╔══

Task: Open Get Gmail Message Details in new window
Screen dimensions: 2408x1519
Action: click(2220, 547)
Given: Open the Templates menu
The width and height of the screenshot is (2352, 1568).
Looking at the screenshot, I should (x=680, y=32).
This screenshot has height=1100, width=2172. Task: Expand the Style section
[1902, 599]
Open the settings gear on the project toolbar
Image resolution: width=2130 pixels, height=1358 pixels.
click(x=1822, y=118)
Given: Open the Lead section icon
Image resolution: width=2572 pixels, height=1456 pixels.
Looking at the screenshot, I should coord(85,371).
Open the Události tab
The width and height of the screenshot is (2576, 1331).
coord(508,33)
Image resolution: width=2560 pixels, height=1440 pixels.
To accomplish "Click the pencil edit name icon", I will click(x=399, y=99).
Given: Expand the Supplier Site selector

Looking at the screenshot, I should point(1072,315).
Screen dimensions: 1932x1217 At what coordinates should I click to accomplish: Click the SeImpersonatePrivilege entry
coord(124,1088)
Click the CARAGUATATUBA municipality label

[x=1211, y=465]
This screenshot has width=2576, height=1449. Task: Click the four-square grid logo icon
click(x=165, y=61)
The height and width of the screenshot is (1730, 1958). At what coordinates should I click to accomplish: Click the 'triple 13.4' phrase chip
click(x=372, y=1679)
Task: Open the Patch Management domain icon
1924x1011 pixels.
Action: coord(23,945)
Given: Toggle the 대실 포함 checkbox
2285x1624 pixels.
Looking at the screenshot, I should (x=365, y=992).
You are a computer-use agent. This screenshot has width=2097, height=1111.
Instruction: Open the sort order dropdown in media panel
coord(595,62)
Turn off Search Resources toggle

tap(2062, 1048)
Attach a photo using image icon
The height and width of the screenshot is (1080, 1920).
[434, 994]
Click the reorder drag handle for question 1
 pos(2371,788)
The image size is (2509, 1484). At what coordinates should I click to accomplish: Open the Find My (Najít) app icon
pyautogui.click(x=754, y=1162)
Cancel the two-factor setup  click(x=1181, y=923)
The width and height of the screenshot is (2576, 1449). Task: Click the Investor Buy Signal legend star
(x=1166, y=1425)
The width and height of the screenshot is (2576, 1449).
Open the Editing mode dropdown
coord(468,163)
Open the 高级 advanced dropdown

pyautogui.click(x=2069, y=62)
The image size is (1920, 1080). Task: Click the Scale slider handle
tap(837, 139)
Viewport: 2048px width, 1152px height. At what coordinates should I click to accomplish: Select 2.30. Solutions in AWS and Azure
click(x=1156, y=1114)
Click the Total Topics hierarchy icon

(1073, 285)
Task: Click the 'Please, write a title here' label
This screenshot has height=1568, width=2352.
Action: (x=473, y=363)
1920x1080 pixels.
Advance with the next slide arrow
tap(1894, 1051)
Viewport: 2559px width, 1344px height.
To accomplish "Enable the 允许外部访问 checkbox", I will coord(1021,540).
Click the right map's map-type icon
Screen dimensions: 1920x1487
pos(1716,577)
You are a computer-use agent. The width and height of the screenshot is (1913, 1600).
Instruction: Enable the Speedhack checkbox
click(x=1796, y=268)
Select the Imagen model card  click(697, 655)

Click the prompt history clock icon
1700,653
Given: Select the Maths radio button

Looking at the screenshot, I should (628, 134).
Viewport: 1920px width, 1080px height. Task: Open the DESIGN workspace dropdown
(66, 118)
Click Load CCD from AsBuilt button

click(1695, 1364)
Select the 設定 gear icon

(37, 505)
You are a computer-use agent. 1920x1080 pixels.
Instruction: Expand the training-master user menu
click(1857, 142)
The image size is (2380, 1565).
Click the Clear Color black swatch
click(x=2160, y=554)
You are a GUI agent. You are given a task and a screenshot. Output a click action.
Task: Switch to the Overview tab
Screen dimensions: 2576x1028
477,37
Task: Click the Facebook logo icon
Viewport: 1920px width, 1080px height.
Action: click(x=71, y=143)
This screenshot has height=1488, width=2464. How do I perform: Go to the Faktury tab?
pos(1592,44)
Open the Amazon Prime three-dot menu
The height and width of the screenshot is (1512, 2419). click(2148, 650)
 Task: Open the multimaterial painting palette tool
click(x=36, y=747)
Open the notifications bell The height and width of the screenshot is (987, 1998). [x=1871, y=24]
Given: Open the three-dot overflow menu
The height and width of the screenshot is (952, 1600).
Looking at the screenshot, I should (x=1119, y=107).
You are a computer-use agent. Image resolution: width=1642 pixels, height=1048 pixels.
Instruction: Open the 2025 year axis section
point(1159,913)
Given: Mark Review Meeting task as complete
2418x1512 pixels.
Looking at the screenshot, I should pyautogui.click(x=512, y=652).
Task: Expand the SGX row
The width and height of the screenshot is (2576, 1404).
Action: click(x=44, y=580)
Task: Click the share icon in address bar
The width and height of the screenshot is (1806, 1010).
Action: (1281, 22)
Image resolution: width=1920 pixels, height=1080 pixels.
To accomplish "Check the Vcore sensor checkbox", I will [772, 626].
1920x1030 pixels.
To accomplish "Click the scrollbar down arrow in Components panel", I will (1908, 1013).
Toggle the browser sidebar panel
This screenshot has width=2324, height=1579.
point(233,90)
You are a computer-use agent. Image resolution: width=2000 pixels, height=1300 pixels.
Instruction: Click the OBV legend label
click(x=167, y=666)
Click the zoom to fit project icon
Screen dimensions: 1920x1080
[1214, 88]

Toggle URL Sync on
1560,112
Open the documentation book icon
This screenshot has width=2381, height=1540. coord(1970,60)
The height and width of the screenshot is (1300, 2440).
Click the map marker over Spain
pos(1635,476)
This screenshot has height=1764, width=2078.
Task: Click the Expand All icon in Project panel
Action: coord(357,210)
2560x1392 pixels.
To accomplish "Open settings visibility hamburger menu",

╚══

- _INSTRUCTIONS TO FOLLOW_
Pull every line containing "settings" out of the entries.

- _SOLUTION TO THE PROBLEM_
Open the settings gear on the project toolbar
To accomplish "Open settings visibility hamburger menu",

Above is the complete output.